*SUPPLIED PASSAGE*:

━━━━━━━━━━━━━━━━

# Photoshop: Spotlight on object



## goobimama (Jan 28, 2008)

Okay. Now this one pretty much uses techniques from my earlier two tutorials, but I thought I’d share it anyway. You never know who will need it. It’s to create a spotlight on any object. Could be a software box, application icon, or a baboon’s rear end. 

Step 1: Create a fairly large document, which should be at least 5 times the size of the graphic. Make a black background. 

Step 2: Import your graphic. Make sure it’s edges are masked. So if it’s a JPEG, you will have to use some masking techniques to get rid of the boxyness. So now you should have your black background layer, and the masked object on top of it. Create another layer under the object. Name it “spotlight”.

Step 3: Use the elliptical marquee tool to create a flat ellipse. The object should come right in the middle of the marquee. Now give it a feather (Select > Modify > Feather). Around 20 px should do fine, but don’t worry, you can blur it with a Gaussian blur later on. Reduce opacity considerably. 

*img2.freeimagehosting.net/uploads/f51f566f2f.jpg

Step 4: Now create a random shape, large enough, on a new layer using the lasso tool. It doesn’t have to be anything perfect. You could even use the elliptical marquee tool. Give it a feather. Then fill the shape with white (Press D on the keyboard, and hit Command+Backspace). 

*img2.freeimagehosting.net/uploads/856863aa79.jpg

Step 5: Now with the shape still selected, run the difference clouds filter on it (Filter > Render > Difference Clouds). Then deselect it (Command+D). 

Step 6: Go to Filter > Blur > Motion blur. Make the blur angle to 90* and amount to around 800. 

*img2.freeimagehosting.net/uploads/bb73462f3f.jpg

Step 7: Hit Command+T to bring up the free transform mode. Now Command drag the top left/right handles inward to make the point of origin for the light source to the center.
*img2.freeimagehosting.net/uploads/ad43b8a0d1.jpg

Step 8: After accepting the transformation, add a “reveal all” mask to it (Layer > Layer Masks > Reveal all). Press D to make the colours default (black to white). Now select your gradient tool. Making sure the mask is selected in the layers palette, and the gradient is Foreground to background, drag a straight line from top of the light source to the bottom of it. This will make the light source prominent while fading it while going down. If it isn’t right, go ahead and do an “Undo” and try again, cause it takes a few times to get it right. Reduce opacity. 

Step 9: Now, create a mask for the bottom “spotlight” layer as well. This time, make it a radial gradient (select the radial gradient button from the gradient toolbar). Drag out to create a nice soft effect.

━━━━━━━━━━━━━━━━

Stored items:
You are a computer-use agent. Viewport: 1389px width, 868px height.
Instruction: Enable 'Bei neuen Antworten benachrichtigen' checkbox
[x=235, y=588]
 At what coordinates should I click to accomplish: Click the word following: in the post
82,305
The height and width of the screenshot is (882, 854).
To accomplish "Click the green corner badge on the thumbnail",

━━━━━━━━━━━━━━━━

*TASK SET*:
1. According to the spotlight tutorial, how large should the document made in Step 1 be?
2. Copy out every line of the stored items word for word.
The tutorial and the stored items have no connection to each other.

*TASK-BY-TASK RESULTS*:
1. At least 5 times the size of the graphic.

2.
You are a computer-use agent. Viewport: 1389px width, 868px height.
Instruction: Enable 'Bei neuen Antworten benachrichtigen' checkbox
[x=235, y=588]
 At what coordinates should I click to accomplish: Click the word following: in the post
82,305
The height and width of the screenshot is (882, 854).
To accomplish "Click the green corner badge on the thumbnail",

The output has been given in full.